Tidak hanya itu, kajian dari OECD juga mencatat pasar layanan energi Indonesia sebagian besar terbatas pada perusahaan teknik kecil. Selain itu,bahan bakar fosil terus mendominasi investasi listrik, di mana untuk setiap dana yang diinvestasikan dalam pembangkit listrik terbarukan pada 2019, US$3 diinvestasikan dalam tenaga batu bara.
“Ini terlepas dari kenyataan bahwa biaya teknologi terbarukan umumnya kompetitif, terutama dibandingkan dengan generator diesel yang ada di mana-mana di luar wilayah Jawa,” tulis OECD.
Oleh karena itu, kajian tersebut merekomendasikan agar Indonesia menggunakan periode pemulihan pascapandemi sebagai kesempatan untuk beralih dari bahan bakar fosil dan memulai jalur rendah karbon (low-carbon path).
Memperluas akses perusahaan ke energi terbarukan juga akan membantu menjadikan Indonesia tujuan investasi yang lebih kompetitif, karena perusahaan terus menjanjikan lebih banyak aksi iklim. Sementara, insentif lebih lanjut tetap diperlukan, dan pihak otoritas dapat memberi contoh, misalnya dengan mendasakan pada upaya-upaya terkini untuk mendapatkan penerangan jalan berefisiensi tinggi.
Bantuan dari komunitas internasional juga dapat memainkan peran kunci dalam membantu Indonesia mempercepat transisi energi bersihnya. Mitra internasional dapat membantu mengembangkan jaringan proyek efisiensi energi dan energi terbarukan yang kuat.

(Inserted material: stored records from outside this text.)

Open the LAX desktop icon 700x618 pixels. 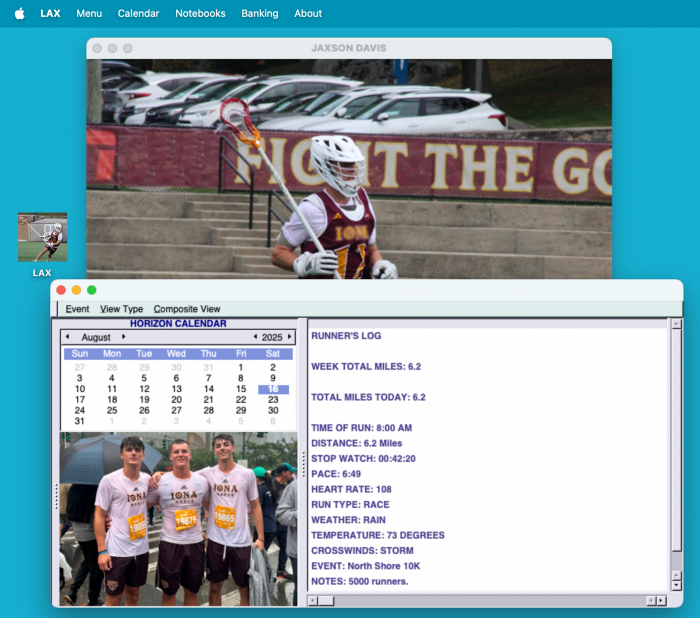(x=42, y=238)
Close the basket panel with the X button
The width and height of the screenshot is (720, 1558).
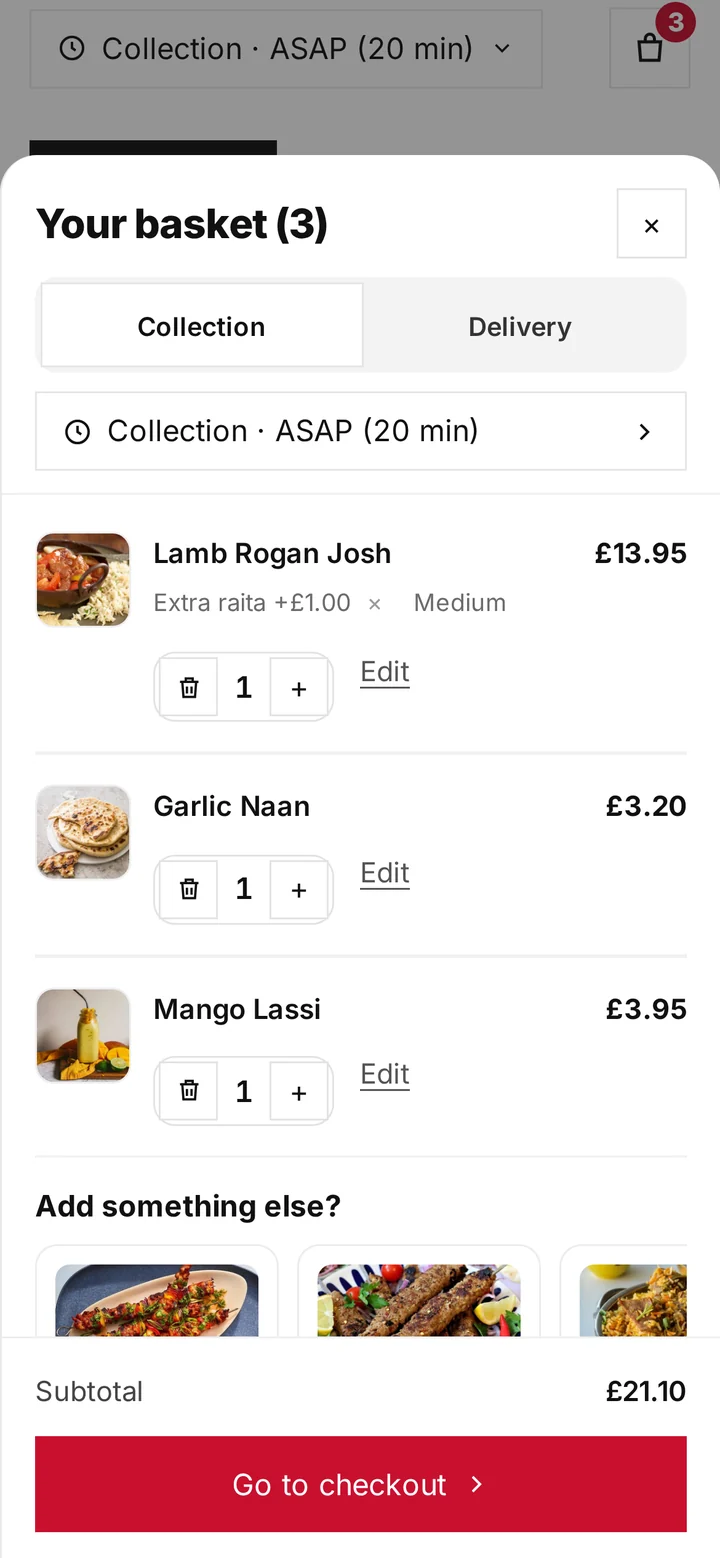(x=651, y=224)

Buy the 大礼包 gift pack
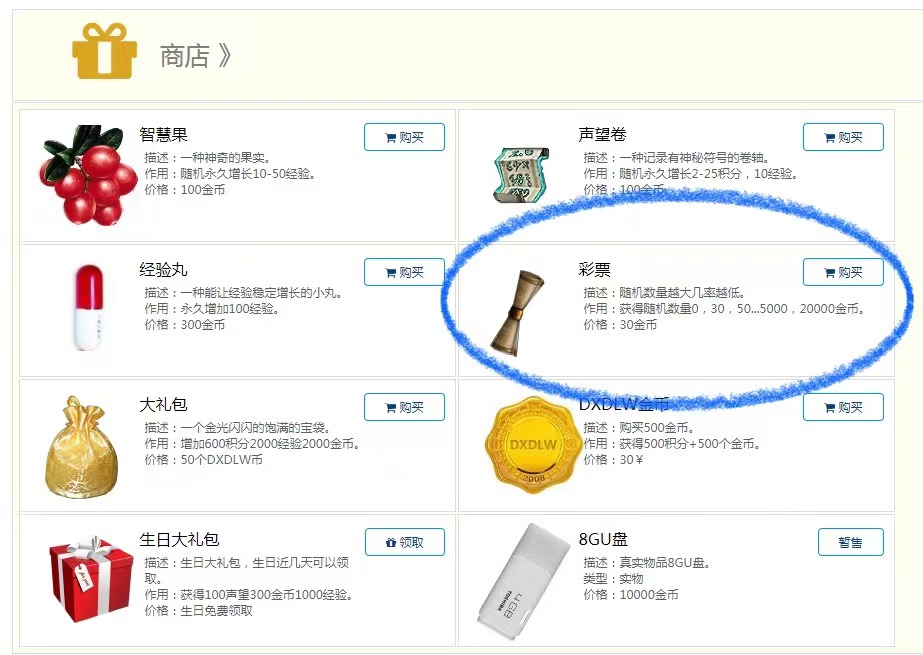click(404, 407)
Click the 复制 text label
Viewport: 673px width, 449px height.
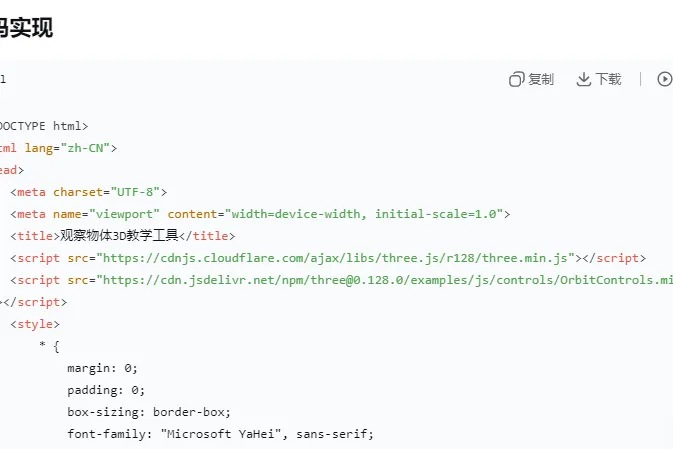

“Misalnya dengan memberikan bantuan teknis untuk pelatihan dan pengembangan kapasitas yang ditujukan untuk audit energi tingkat investasi bersertifikat. Memanfaatkan mekanisme keuangan campuran seperti SDG Indonesia One Fund juga dapat membantu memobilisasi modal swasta untuk proyek energi bersih di Indonesia,” tulis OECD dalam kajiannya.